Al intentó controlar el tono de su voz al preguntarle:
—¿Te… has escapado? ¿De la cárcel?
—No —dijo Tom—. Estoy en libertad bajo palabra.
—Ah, ya. —Al sufrió una pequeña decepción.
E
n las pequeñas casas los arrendatarios seleccionaron entre sus pertenencias, y entre las de sus padres y sus abuelos. Escogieron entre ellas para su viaje hacia el oeste. Los hombres eran implacables porque el pasado se había echado a perder, pero las mujeres sabían que el pasado les llamaría en días venideros. Los hombres se ocuparon de los graneros y los cobertizos.
El arado, la grada, ¿recuerdas cuando plantamos mostaza durante la guerra? ¿Recuerdas aquel tipo que quería que plantásemos ese arbusto de goma que llaman guayule? Os haréis ricos, dijo. Saca esas herramientas, nos darán por ellas unos cuantos dólares. Dieciocho dólares costó el arado, más el flete… Sears Roebuck.

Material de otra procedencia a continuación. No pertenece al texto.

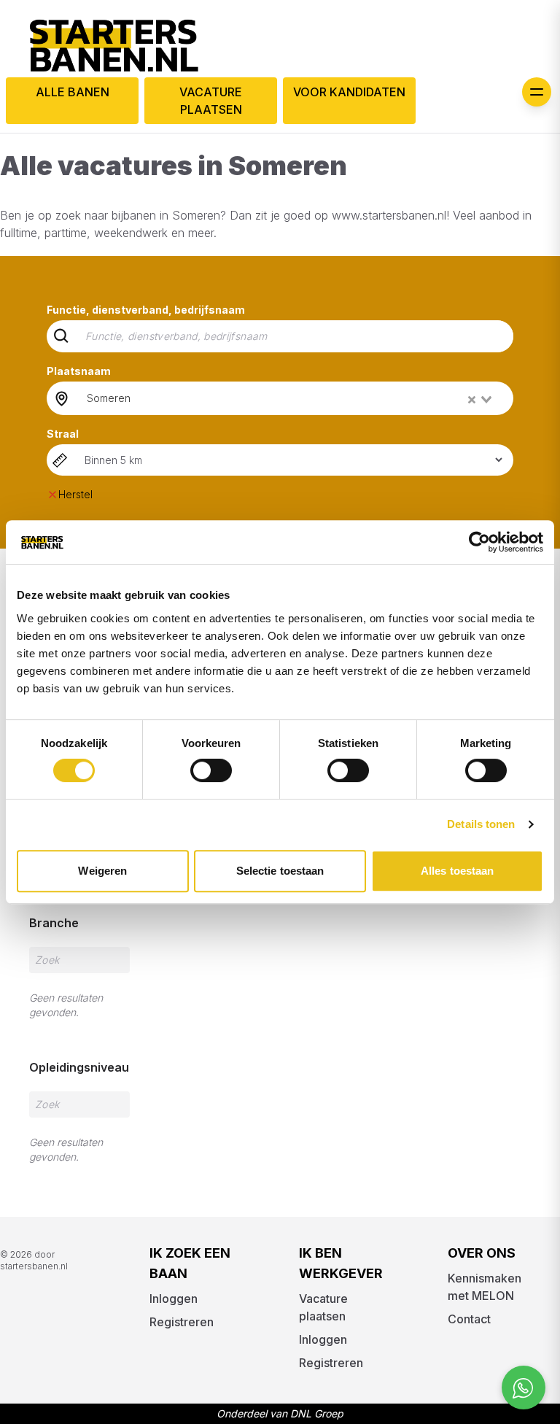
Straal (63, 433)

Arreos, carros, sembradoras, esas azadas. Sácalas. Apílalos. Cárgalos en el carro. Llévalos a la ciudad. Véndelos por lo que te den. Vende también el carro y el tiro. Ya no nos van a servir.
Cincuenta centavos no es suficiente por un buen arado.
Esa sembradora me costó treinta y ocho dólares. Dos dólares no es bastante. No podemos volvernos con todo… Bueno, quédeselo y quédese otro poco de amargura con ello. Quédese la bomba y el arnés. Quédese con los ronzales, los collares, los arneses y los tiradores. Quédese también los pequeños objetos de bisutería, rosas rojas bajo el cristal. Los compré para el bayo castrado. ¿Recuerdas cómo levantaba los cascos al trotar? Chatarra acumulada en un patio.
Ya no puedo vender un arado de mano. Le doy cincuenta centavos por el peso del metal. Ahora interesan los discos y los tractores.
Bueno, cójalo todo, toda la chatarra y deme cinco dólares. No compra solo desperdicios, está comprando vidas desperdiciadas. Aún más, ya lo verá, está comprando amargura. Comprando un arado que pasará por encima de sus propios hijos, y los brazos y las almas que le podrían haber salvado. Cinco dólares, no cuatro. No puedo llevármelo todo otra vez… Bueno, quédeselo por cuatro. Pero le advierto que está comprando algo que pasará sobre sus hijos. Y usted no se da cuenta. No puede verlo. Tómelo por cuatro. ¿Qué me da por el carro y el tiro? Esos hermosos bayos están conjuntados, en color y en la forma de andar, paso a paso. En el tirón, tensando grupas, sincronizados al segundo. Y por la mañana, cuando les da la luz, bayos de color claro. Miran por encima de la cerca mientras huelen el aire buscándonos, y las orejas tiesas se giran para oírnos, ¡y esas crines negras! Yo tengo una niña a la que le gusta trenzarles las crines y las guedejas y ponerles lacitos rojos. Le gusta hacerlo. Pero ya no lo hará más. Le podría contar cierta divertida historia de esa niña y el bayo de allí. Le haría gracia. El caballo de allí tiene ocho años y este de aquí diez, pero por la forma de trabajar juntos que tienen podrían haber sido potros gemelos. ¿Ve? Los dientes. Todos en buen estado. Pulmones hondos. Cascos finos y limpios. ¿Cuánto? ¿Diez dólares? ¿Por los dos? Y el carro… ¡Por Dios santo! Antes los mato y que sean comida para perros. ¡Bueno, cójalos! Quédeselos deprisa. Está comprando una niñita trenzando guedejas, quitándose la cinta del pelo para hacer lazos, de pie, con la cabeza ladeada, frotando los suaves belfos con la mejilla. Está comprando años de trabajo, de esfuerzo bajo el sol; está comprando una pena que no puede hablar. Pero espere y verá. Con este montón de chatarra y estos bayos, tan bonitos, va una prima, un paquete de amargura que crecerá en su casa y florecerá algún día. Le podíamos haber salvado, pero usted nos ha derribado, y pronto usted será derribado y no quedará ninguno de nosotros para salvarle.